**SHORT TASK**
Reproduce verbatim the lines of the records running from the very first line through the line holding "pos(439,25)", both included.
>> Start INFORMATION PROVIDED
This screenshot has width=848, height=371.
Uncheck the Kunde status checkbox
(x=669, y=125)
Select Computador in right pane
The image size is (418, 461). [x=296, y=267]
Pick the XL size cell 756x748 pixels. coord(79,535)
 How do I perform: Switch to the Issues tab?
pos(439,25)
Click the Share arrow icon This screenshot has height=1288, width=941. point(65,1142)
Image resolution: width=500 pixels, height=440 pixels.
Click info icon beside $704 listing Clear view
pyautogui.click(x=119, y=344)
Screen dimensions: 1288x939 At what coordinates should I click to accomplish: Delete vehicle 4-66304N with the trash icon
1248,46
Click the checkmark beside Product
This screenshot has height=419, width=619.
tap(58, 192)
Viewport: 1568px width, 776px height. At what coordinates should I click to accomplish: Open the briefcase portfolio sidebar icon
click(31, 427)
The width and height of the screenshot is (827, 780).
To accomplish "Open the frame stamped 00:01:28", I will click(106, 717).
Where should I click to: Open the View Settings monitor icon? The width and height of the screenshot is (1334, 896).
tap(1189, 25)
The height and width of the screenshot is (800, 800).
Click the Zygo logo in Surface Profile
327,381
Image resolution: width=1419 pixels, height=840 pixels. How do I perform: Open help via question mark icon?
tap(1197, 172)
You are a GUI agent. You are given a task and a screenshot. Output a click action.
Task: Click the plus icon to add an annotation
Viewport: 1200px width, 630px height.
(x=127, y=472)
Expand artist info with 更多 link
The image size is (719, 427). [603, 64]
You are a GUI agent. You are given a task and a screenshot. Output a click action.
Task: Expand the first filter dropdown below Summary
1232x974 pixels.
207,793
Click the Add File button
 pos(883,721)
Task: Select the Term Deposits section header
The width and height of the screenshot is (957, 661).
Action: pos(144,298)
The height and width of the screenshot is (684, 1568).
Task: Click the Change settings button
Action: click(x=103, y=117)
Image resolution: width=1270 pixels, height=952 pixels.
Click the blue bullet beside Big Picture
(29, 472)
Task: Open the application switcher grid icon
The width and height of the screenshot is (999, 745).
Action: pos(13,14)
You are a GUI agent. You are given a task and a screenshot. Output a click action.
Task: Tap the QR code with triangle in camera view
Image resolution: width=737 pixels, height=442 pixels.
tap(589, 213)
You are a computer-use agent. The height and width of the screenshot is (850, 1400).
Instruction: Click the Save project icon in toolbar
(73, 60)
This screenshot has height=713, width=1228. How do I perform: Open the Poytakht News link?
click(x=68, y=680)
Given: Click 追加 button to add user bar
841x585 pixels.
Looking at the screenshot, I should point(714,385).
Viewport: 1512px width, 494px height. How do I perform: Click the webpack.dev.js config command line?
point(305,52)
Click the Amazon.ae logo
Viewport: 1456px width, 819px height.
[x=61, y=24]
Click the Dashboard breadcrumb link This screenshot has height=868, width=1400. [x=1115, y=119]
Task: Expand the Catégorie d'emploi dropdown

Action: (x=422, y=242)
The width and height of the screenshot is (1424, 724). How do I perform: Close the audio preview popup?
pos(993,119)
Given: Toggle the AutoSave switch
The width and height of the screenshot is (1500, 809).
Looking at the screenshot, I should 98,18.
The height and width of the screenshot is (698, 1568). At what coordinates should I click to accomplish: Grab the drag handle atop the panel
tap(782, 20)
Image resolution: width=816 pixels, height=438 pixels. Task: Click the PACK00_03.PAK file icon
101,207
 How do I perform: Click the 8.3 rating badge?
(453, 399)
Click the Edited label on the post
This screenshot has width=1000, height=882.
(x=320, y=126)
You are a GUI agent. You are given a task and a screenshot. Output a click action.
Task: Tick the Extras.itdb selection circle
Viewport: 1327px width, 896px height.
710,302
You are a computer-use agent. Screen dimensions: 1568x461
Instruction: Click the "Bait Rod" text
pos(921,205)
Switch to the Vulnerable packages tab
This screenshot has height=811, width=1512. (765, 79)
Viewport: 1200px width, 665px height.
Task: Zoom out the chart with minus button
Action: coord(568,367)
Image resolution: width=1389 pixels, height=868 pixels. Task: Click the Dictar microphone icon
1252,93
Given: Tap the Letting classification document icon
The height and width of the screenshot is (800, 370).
>> End INFORMATION PROVIDED
**TASK RESULT**
This screenshot has width=848, height=371.
Uncheck the Kunde status checkbox
(x=669, y=125)
Select Computador in right pane
The image size is (418, 461). [x=296, y=267]
Pick the XL size cell 756x748 pixels. coord(79,535)
 How do I perform: Switch to the Issues tab?
pos(439,25)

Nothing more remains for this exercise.